Problems to work on -
1. According to the text on River Murray System flows, in which seasons are water for the environment flows lower?
2. Continue the text on seasonal flow in the River Murray System from its final line.

Text section -

--*--

Flows in the River Murray System vary widely depending on a range of factors, including rainfall, inflows, evaporation, and demand for water for human use.

At any given time, water flowing through the river is destined for various uses, including irrigation, industry, communities, the environment, and meeting South Australia’s flow entitlement. The exact mix of these flow components is determined by demand and water availability, amongst other factors.

The graphic below is indicative of how water flow is managed throughout the seasons across a typical year.

Seasonal flow in the River Murray System, highlighting that water for environment flows are lower in summer-autumn, and higher in winter-spring.

  • River operations focus on managing dam storage levels and river system for the following water year
  • River flows are relatively stable
  • Medium demand for consumptive use (irrigation, industry, communities)
  • Water for the environment flows are low
  • Dam storage levels decline
  • River operations focus on capturing inflows from tributaries and meeting early season demand*
  • River flows are highly variable
  • Lowest demand for consumptive water (irrigation, industry, communities)
  • Water for the environment flows increase
  • Dam storage levels increase
  • River operations aim to capture water inflows and manage dam storage levels for summer demand*
  • Increasing demand for consumptive water (irrigation, industry, communities)

--*--

Available data -

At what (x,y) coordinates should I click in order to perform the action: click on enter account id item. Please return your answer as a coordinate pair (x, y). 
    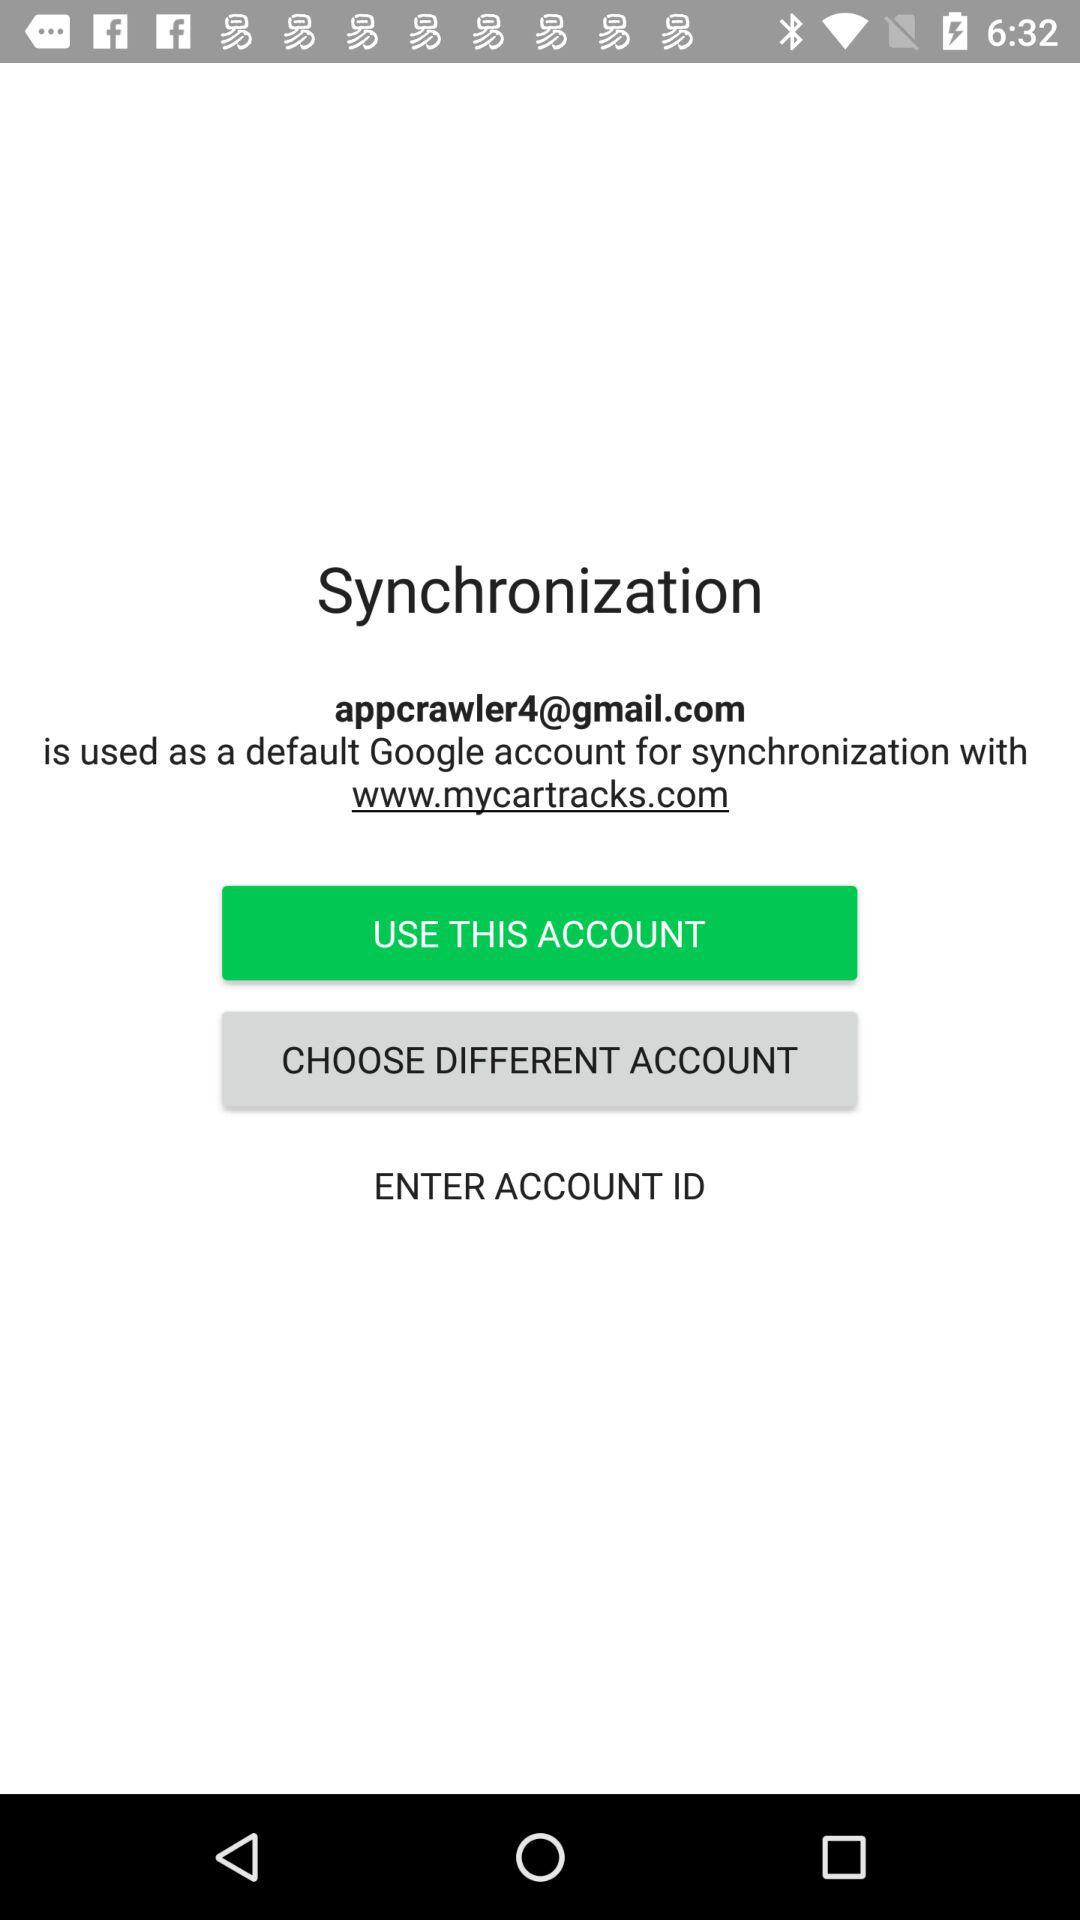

--*--

Answers below -
1. Summer and autumn.

2.
  • River flows are highly variable
  • Water for the environment flows are highest
  • Dam storage levels increase due to higher inflows
  • River operations focus on managing water supply to meet large system demand*
  • River flows are relatively stable
  • Highest demand for consumptive water (irrigation, industry, communities)
  • Water for the environment flows decrease
  • Dam storage levels decline

* including meeting South Australia's flow entitlement.

Water for the environment

Overall, water for the environment is a small percentage of the total water used in the Murray–Darling Basin.

The volume of water for the environment used under water entitlements has increased slightly over the past five years, as more water became available. The average use over this period was 20.4 % of the total water used in the Basin.

Importantly, water held for the environment uses the same entitlement framework as consumptive users. In any given year the amount of water available for delivery to key environmental sites is determined based on the same rules that apply to all other consumptive water uses.

Types of water for the environment

Water for the environment can be categorised as:

  • 'Planned' environmental water – water that flows through the river system that is typically managed through rules outlined in state water resource plans and is used to improve the health of the environment.
  • 'Held' environmental water – is water that is held by government agencies and is delivered where and when it is needed in the river system. It is water that is allocated to relevant government agencies through water licenses for environmental use.

Pie chart showing percentages of water managed by the Commonwealth Environmental Water Holder at 66%, Jointly held at 23%, Victoria at 5%, New South Wales at 4% and South Australia at 2%

Flows in the River Murray system

Seasonal flow in the River Murray System, highlighting that water for environment flows are lower in summer-autumn, and higher in winter-spring.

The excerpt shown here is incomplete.